Il prend ainsi conscience des déterminismes sociaux qui pèsent en permanence sur chaque individu. Dans l’un de ses aphorismes (à la troisième personne), il imagine qu’il est à une fête, à l’occasion d’une partie de canotage sur la Tamise, et qu’il est quelque part sur le rivage désirant y participer mais n’y parvenant pas. Il s’interroge alors sur ce qui aurait dû être différent dans son histoire personnelle pour que ce qui est impossible devienne possible : « Il dut se dire clairement qu’il en était exclu ; il lui était impossible d’y trouver sa place ; cela aurait exigé une préparation si longue que non seulement ce dimanche-là, mais de nombreuses années et lui-même s’en seraient allés ; et même si le temps avait bien voulu s’arrêter, on n’aurait pas pu atteindre un autre résultat : il eût fallu que toute son ascendance, son éducation, son développement physique eussent été différents. » Ayant intériorisé, à travers son éducation, cette inhibition, il crée lui-même l’obstacle qui lui barre la route : « C’est l’os de son propre front qui lui barre le chemin, s’il se met le front en sang, c’est parce qu’il se cogne à son propre front70. » Et ce sont bien les obstacles intérieurs qui sont les plus redoutables à surmonter, de même que les chaînes invisibles sont les plus difficiles à briser ou que les prisons imperceptibles sont celles dont on s’évade le moins aisément : « Tout navigue sous de faux pavillons, aucun mot ne correspond à la vérité. Moi, par exemple, je rentre maintenant chez moi. Mais ce n’est qu’une apparence. En réalité, je prends place dans un cachot installé spécialement à mon intention, d’autant plus rigoureux qu’il ressemble à un appartement bourgeois tout à fait ordinaire et que personne, à part moi, ne discerne qu’il s’agit d’une prison. D’où également l’absence de toute tentative d’évasion. On ne peut pas briser de chaînes quand il n’y en a pas de visibles. La détention est donc organisée comme une existence quotidienne tout à fait ordinaire, sans confort excessif. Tout semble construit dans un matériau solide et stable71. »
Un paysan m’attrapa (automne 1920). Dans ce court récit72, Kafka montre qu’il a une vision très réaliste du fait que les difficultés relationnelles ne s’arrangent pas facilement, mais demandent beaucoup de temps, un temps qui dure presque aussi longtemps que l’existence. À cela deux raisons essentielles : d’une part, les disputes ou problèmes relationnels sont des réalités d’interdépendance où chacun renforce l’attitude de l’autre ; d’autre part, les disputes ou problèmes relationnels sont des réalités qui ont une histoire et qui s’installent dans des habitudes difficiles à remettre en question.

**Données extraites:**
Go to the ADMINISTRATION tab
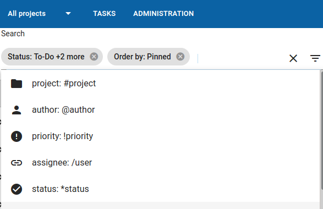 163,14
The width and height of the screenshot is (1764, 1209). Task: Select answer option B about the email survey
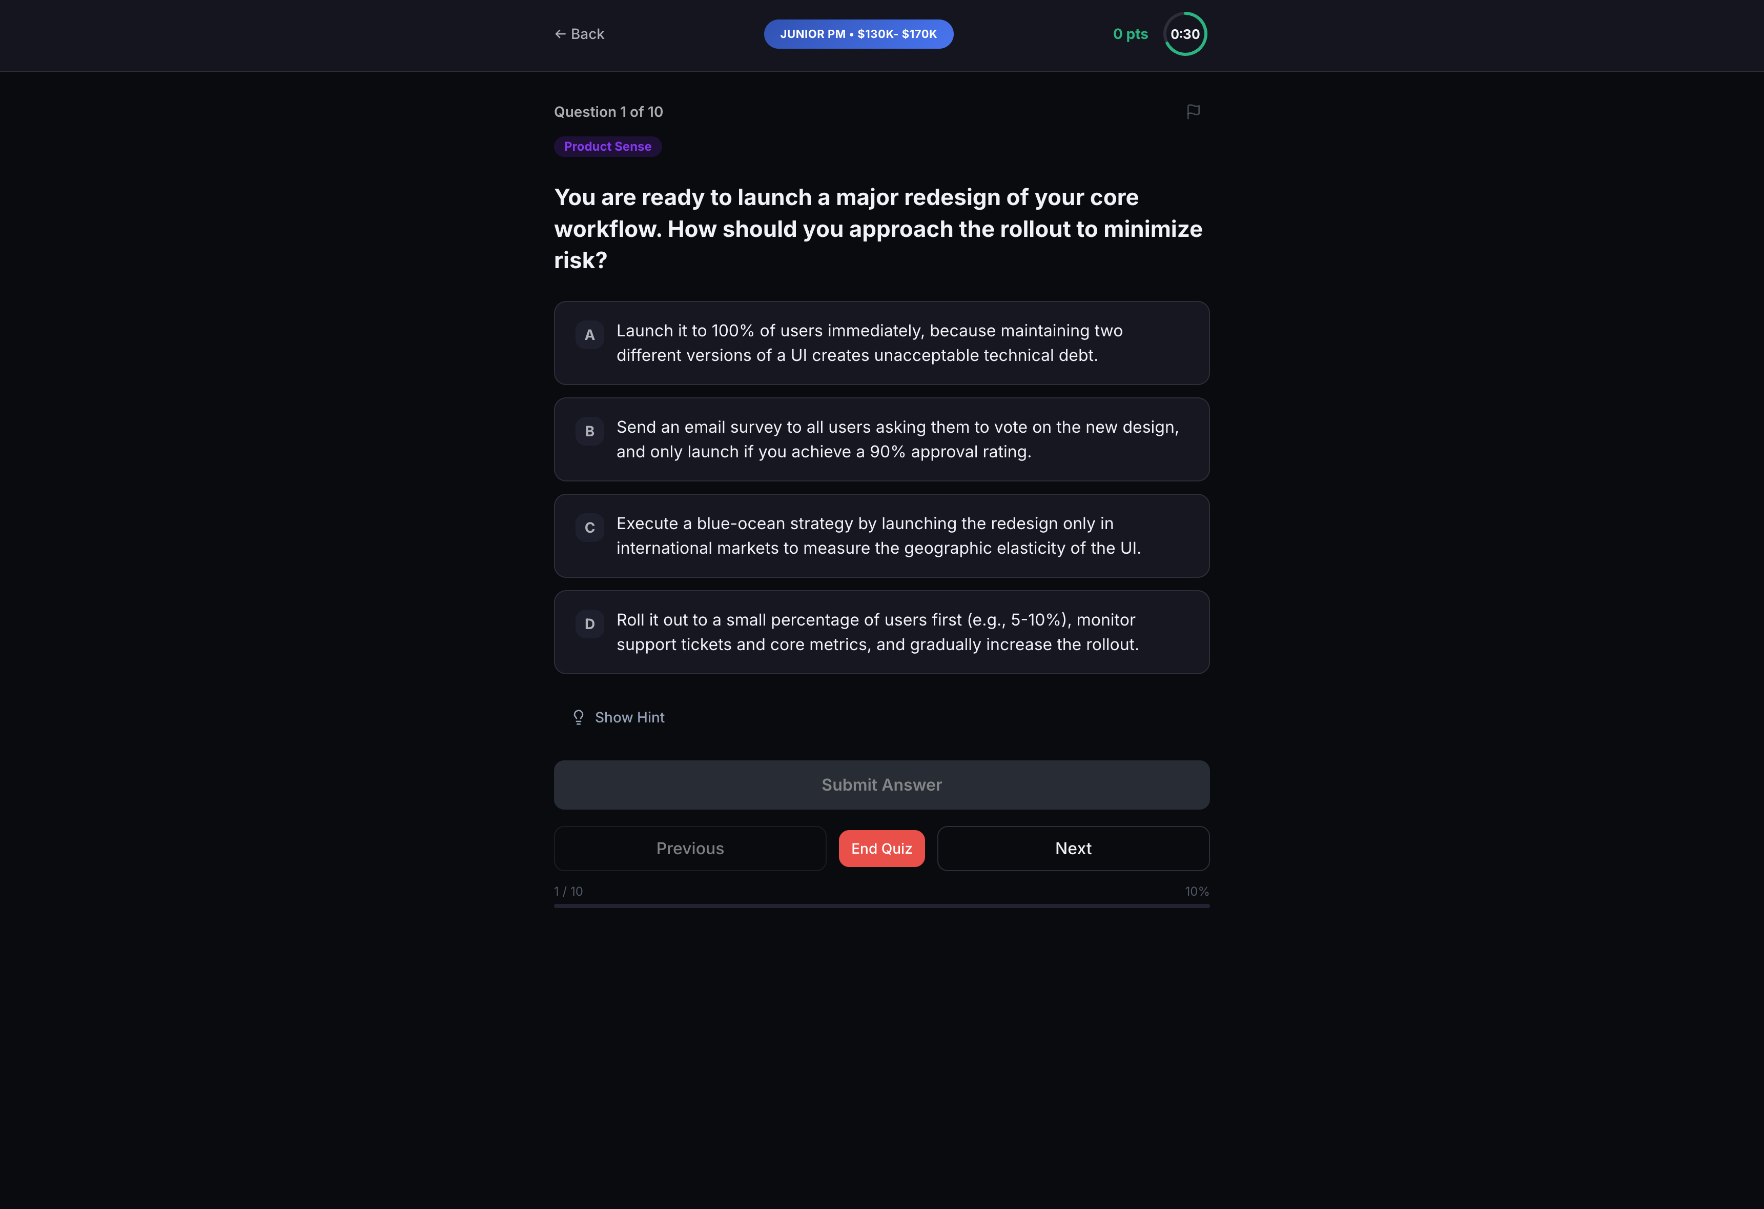[880, 439]
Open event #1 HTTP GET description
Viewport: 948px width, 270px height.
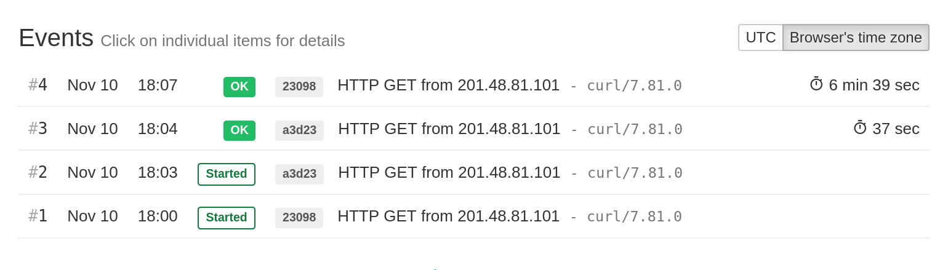pyautogui.click(x=448, y=216)
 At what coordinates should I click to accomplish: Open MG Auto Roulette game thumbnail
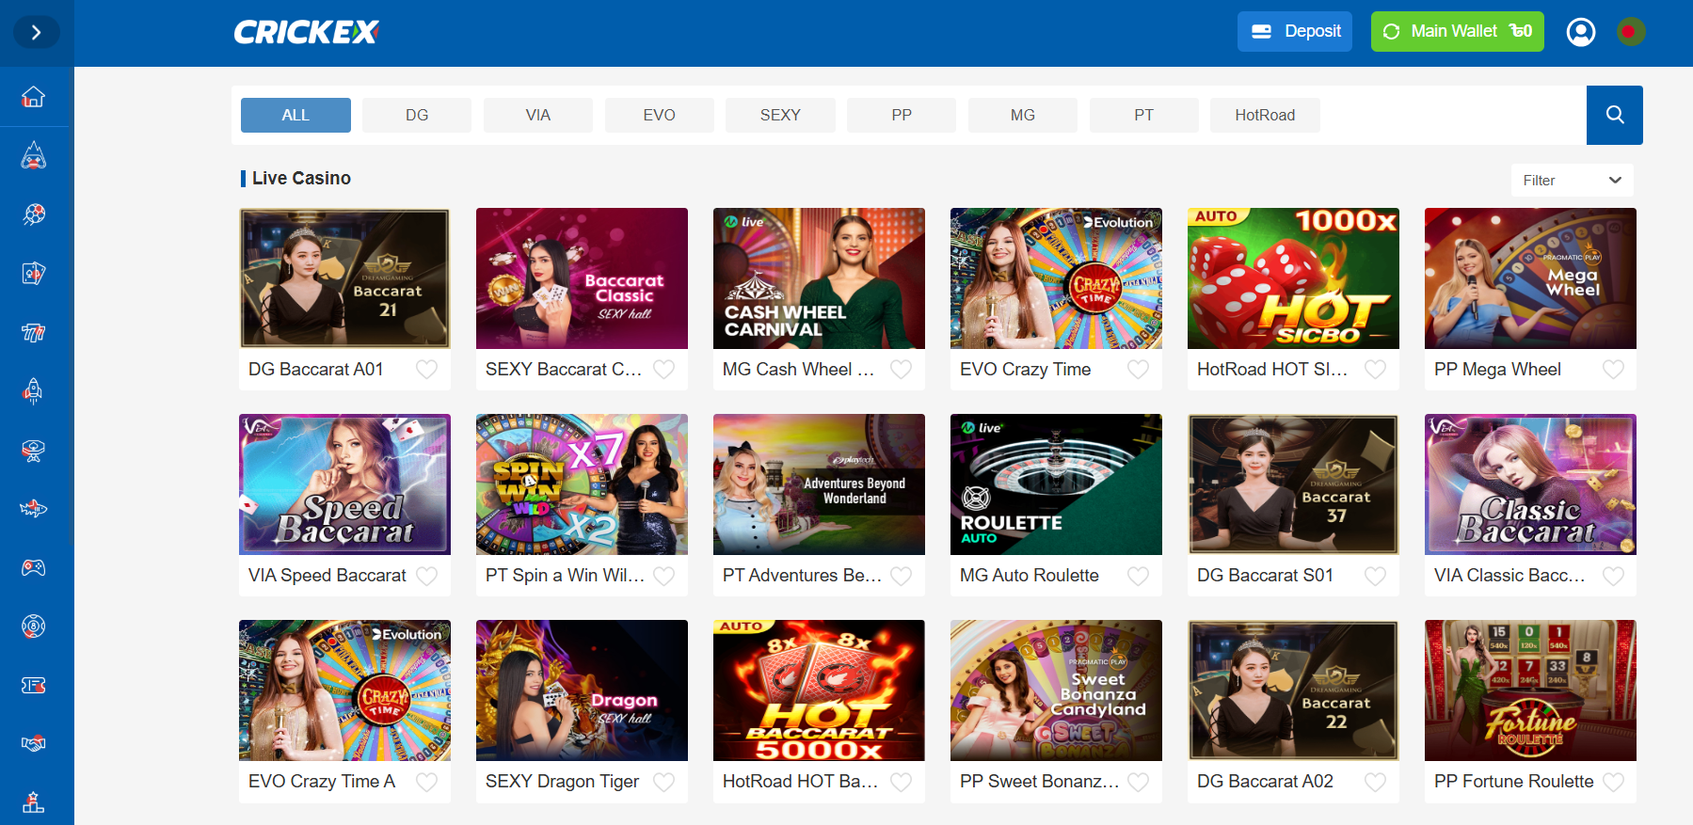(1056, 484)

**À faire:**
Rédigez la suite du texte consacré à Kafka, en partant de sa dernière phrase.

**Résultat:**
Alors qu’il marche sur une route, le narrateur est arrêté par un paysan qui lui demande de lui venir en aide car les « disputes » avec sa femme lui « empoisonnent la vie » et ses enfants « ne savent que bayer aux corneilles ou faire des sottises ». Le narrateur se montre sceptique quant à la possibilité pour un étranger d’agir sur une telle situation. Il pense notamment que s’il peut éventuellement être utile pour les enfants (sans doute plus malléables de son point de vue), il lui sera difficile d’avoir du « pouvoir sur sa femme » car les disputes engagent les deux conjoints et pas seulement l’un ou l’autre.
Le narrateur demande au mari de fixer un salaire mensuel, supposant par là que son aide nécessitera beaucoup plus de temps que le paysan ne pouvait l’imaginer : « Je fus surpris de sa surprise. Croyait-il donc que je pourrais réparer en deux heures les fautes que deux êtres avaient commises tout au long d’une vie, et croyait-il qu’au bout de deux heures, j’accepterais un petit sac de pois comme salaire […]. Au contraire, dis-je, je devrai rester longtemps chez lui pour étudier tout et mettre au point, littéralement, les procédés propres à améliorer les choses, après quoi, il me faudra encore rester longtemps pour rétablir vraiment l’ordre, autant que faire se pourra ; mais ensuite je serai vieux et fatigué et je ne partirai plus du tout, je me reposerai et jouirai de la gratitude de tout le monde. » En écrivant cela, Kafka ne pouvait manquer de penser à ses relations avec son père, qui ne pouvaient s’améliorer que par un long travail de toute une vie.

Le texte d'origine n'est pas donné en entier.